Articolo di Aneta Carreri (Redattore Sociale)

Roma-Alleanze è la parola chiave che apre la presentazione della quinta edizione di Terra Futura, la manifestazione internazionale della buone pratiche di sostenibilità ambientale, economica e sociale, organizzata dal 23 al 25 maggio alla Fortezza da basso di Firenze. Alleanze fra istituzioni internazionali, governi locali, imprese e cittadini che devono rappresentare uno strumento indispensabile per progettare un mondo diverso da quello attuale, un mondo sostenibile.
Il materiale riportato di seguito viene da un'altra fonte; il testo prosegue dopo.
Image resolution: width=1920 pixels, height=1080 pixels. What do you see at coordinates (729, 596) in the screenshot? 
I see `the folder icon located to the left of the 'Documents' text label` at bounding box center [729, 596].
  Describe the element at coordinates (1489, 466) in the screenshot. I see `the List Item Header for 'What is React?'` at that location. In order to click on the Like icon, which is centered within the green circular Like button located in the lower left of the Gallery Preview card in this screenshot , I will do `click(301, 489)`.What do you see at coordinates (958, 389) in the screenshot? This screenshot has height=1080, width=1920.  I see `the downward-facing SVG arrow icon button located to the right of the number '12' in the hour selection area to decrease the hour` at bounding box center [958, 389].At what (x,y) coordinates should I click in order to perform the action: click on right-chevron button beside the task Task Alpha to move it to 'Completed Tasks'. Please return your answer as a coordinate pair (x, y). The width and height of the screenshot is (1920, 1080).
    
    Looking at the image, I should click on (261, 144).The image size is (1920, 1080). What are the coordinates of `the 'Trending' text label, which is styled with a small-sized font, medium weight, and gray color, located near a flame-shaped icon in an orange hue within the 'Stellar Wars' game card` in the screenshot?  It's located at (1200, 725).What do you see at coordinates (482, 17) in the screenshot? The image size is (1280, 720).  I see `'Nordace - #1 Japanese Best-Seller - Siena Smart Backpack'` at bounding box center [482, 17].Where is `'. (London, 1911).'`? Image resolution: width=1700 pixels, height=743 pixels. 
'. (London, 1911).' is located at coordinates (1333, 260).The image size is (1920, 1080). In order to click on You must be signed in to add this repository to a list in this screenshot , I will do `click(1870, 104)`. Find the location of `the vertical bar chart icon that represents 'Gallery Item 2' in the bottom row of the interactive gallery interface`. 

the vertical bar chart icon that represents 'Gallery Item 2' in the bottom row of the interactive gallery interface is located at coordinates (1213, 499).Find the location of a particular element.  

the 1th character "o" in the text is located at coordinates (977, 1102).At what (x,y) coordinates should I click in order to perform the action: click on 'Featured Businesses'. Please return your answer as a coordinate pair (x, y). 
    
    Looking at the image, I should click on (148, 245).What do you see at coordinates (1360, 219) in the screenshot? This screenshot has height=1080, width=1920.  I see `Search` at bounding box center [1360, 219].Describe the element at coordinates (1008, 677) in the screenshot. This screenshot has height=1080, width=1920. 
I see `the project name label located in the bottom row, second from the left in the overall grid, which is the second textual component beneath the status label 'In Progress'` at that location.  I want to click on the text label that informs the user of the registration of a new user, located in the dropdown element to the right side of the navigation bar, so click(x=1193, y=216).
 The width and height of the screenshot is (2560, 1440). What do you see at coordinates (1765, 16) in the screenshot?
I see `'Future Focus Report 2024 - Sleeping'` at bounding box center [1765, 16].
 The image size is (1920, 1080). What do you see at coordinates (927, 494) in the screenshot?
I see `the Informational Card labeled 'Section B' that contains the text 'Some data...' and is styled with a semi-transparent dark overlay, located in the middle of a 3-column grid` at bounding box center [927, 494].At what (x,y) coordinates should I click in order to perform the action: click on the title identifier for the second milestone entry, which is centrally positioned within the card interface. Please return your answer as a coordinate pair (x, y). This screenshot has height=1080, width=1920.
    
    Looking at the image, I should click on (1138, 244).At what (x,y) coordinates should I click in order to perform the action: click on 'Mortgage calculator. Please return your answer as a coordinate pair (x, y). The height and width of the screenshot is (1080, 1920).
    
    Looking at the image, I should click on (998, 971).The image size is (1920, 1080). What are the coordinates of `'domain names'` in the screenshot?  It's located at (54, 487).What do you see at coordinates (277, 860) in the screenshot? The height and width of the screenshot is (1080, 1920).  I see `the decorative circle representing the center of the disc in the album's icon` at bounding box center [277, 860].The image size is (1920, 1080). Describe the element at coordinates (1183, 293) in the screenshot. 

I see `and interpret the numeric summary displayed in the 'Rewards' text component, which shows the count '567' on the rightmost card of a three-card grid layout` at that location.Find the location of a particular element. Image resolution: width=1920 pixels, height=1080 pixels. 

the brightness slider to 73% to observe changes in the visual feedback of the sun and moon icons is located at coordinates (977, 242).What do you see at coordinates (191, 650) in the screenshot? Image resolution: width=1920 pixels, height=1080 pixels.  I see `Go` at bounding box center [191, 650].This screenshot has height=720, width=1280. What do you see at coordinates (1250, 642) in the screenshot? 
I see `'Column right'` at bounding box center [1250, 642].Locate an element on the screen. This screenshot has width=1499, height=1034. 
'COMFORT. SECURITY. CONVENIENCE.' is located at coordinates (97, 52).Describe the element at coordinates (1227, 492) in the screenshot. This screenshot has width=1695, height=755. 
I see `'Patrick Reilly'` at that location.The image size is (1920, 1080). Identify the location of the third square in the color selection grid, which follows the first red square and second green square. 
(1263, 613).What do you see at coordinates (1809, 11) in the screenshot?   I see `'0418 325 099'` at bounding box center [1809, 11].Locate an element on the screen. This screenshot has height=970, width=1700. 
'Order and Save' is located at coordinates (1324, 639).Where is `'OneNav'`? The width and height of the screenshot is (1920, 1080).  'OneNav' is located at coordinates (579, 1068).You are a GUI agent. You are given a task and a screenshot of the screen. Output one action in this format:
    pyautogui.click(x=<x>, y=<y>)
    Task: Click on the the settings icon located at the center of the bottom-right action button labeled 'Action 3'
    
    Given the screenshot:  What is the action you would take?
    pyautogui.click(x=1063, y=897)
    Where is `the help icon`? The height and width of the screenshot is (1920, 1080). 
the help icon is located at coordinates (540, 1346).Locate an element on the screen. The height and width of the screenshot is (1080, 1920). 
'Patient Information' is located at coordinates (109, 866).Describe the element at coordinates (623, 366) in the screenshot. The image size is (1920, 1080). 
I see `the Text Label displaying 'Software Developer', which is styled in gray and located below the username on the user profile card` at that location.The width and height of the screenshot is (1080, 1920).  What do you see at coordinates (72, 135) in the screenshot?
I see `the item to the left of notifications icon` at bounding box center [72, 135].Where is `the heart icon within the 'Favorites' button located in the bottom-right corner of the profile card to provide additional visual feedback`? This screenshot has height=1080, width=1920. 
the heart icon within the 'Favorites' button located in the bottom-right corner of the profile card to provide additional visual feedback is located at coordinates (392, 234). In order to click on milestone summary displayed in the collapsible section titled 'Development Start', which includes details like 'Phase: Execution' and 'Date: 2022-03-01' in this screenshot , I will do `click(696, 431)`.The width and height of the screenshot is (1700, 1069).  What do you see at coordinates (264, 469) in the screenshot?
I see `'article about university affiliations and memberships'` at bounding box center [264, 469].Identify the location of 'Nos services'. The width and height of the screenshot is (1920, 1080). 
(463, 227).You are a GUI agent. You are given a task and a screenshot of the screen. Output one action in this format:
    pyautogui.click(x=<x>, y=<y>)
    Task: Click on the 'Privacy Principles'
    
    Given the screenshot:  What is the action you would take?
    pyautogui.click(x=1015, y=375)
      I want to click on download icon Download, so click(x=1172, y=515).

Aria, acqua, lavoro, terra, pace, cultura e informazione pur essendo indicati come beni comuni dai governi mondiali, non appartengono a tutti i cittadini globali perché manca una strategia comune sulla sostenibilità economica, ambientale e sociale del pianeta. E’ necessario incentivare la riflessione sul tema delle politiche strategiche dei governi e delle imprese affinchè si possano affrontare problemi come l’emergenza energetica, la crisi della biodiversità, i cambiamenti climatici, la crescente scarsità delle risorse idriche e di conseguenza l’aggravarsi nel mondo di squilibri e disuguaglianze. Fabio Salvato, presidente della Banca Popolare Etica, sottolinea il ruolo fondamentale che oggi ricopre la finanza etica proponendo una trasformazione della società attraverso azioni concrete ma sostenibili.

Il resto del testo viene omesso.